文書:
▶

東京大学先端科学技術研究センター特任講師の井形彬が10月3日、ニッポン放送「新行市佳のOK! Cozy up!」に出演。米国務省が報告書を発表した中国の情報操作について解説した。
米国務省が中国の情報操作を指摘、中国側は反発
米国務省は9月28日、中国の情報戦に関する報告書を初めて発表した。中国が年間数十億ドル(数千億円)掛け、世界中で偽情報や検閲などの手段を駆使した情報戦を展開し、自国や中国共産党にとって有利な情報操作をしていると指摘。これを受けて中国外務省は9月30日、「報告書は捏造」と反論した。
喫緊の問題として報告書を出さなければならない ~あらゆる偽情報が出されている
新行)米国務省が初めてこういった報告書を出しましたが、意図は何なのでしょうか?
井形)国務省内には「グローバル・エンゲージメント・センター(GEC)」という部署があります。「偽情報」や「情報操作」だけを担当するような部署で、5~6年前にできました。
新行)GEC。

◀

単語および項目の位置データ:
▶

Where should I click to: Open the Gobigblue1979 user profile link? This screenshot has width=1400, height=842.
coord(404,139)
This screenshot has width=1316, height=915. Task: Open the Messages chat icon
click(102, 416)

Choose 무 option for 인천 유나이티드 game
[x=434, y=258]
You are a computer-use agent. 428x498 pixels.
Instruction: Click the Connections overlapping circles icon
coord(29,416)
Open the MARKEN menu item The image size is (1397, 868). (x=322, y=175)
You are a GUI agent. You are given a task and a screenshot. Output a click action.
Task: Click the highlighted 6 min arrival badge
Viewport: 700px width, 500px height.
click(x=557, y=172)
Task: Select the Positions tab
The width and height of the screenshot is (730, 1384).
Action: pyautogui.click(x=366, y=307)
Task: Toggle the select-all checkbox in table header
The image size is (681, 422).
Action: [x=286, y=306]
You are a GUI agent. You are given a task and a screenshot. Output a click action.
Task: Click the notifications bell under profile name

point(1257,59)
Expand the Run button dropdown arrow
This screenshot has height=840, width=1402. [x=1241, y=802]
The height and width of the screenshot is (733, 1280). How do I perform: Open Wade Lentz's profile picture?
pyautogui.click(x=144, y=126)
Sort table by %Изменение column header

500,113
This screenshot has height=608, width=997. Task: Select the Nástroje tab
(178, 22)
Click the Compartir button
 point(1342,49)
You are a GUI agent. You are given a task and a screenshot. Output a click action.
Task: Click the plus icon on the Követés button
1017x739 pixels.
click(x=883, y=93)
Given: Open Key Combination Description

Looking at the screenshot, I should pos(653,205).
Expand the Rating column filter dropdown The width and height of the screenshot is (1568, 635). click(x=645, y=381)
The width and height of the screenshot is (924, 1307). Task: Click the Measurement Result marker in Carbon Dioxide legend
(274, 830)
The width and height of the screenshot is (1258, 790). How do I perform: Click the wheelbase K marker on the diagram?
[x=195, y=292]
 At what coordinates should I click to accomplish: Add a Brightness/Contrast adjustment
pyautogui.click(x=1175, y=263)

◀

記述課題: 記事によると、米国務省の報告書に対して中国外務省はいつ、どのように反論しましたか。

回答結果: 9月30日に「報告書は捏造」と反論しました。